In order to accomplish these requirements, the spacecraft must have a fully operational Guidance, Navigation and Control (GN&C) system. The navigation component of this system tells the spacecraft where it is and what its orientation (also called attitude) is at all times. The guidance component tells the spacecraft the attitude it must achieve; and the control component, comprised by the jets in the Reaction Control System (RCS), executes the commands coming from the guidance to achieve the commanded attitude.

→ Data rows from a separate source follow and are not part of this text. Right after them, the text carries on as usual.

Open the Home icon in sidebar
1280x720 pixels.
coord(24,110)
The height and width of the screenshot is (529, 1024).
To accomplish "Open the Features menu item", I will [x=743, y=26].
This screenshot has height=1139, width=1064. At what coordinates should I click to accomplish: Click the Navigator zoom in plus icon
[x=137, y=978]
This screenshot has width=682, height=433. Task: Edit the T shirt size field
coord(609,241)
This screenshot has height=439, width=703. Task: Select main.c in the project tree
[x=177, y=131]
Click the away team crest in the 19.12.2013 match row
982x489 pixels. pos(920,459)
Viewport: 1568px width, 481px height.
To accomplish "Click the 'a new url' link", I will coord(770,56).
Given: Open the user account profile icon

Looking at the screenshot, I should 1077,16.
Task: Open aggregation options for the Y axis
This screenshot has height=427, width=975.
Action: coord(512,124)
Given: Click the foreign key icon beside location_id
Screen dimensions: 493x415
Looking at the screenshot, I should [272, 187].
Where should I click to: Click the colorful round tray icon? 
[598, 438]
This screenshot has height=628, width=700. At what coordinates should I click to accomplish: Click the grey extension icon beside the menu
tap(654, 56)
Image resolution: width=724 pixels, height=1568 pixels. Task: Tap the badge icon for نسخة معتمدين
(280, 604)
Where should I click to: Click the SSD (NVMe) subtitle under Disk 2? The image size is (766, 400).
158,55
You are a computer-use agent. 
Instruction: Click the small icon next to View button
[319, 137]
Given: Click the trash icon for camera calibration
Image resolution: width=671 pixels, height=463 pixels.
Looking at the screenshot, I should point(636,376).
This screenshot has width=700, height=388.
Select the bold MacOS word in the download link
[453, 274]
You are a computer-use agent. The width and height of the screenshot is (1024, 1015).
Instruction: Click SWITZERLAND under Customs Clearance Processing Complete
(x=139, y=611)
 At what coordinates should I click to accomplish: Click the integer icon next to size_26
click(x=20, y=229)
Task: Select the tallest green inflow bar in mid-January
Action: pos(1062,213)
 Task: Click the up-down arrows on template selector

A major software or hardware failure in any component of the GN&C system will make it impossible to fly a guided atmospheric entry. In such a case, the emergency entry system is invoked to safely fly what is called a ballistic entry. To achieve a safe ballistic entry, three control phases need to be executed sequentially: First, in case the spacecraft is tumbling, any initial rates must be canceled to prevent the spacecraft from entering the atmosphere in an adverse attitude; second, the spacecraft must be oriented such that the heat shield faces the incoming airflow (i.e., in a heat-shield-forward attitude) to counteract the heat rate buildup; and third, a bank or roll rate must be imparted to null the average lift vector in order to prevent prolonged lift down situations that would result in excessive deceleration loads on the crew.
One scenario in which a nominal guided entry would not be flown is that in which no reliable attitude or angular rate information is available from the navigation system. In that case, a backup navigation system would be invoked and an emergency ballistic entry would be flown subsequently. Flying an emergency ballistic entry with high probabilities of success requires the knowledge of attitude and attitude rate, especially if the spacecraft is tumbling due to a possible additional RCS failure.
The objective of the invention is to provide, with the use of a 3-axis accelerometer, the attitude of a blunt capsule type spacecraft with enough accuracy as to carry out a safe emergency ballistic atmospheric entry. Being able to know the attitude, hence the attitude rate, will allow the control system (be it nominal or backup, automatic or manual) to execute the three control phases required to achieve a safe emergency ballistic entry. The 3-axis accelerometer is an instrument that is present in the GN&C system of all spacecraft. However, it has never been proposed or conceived as an instrument to determine attitude.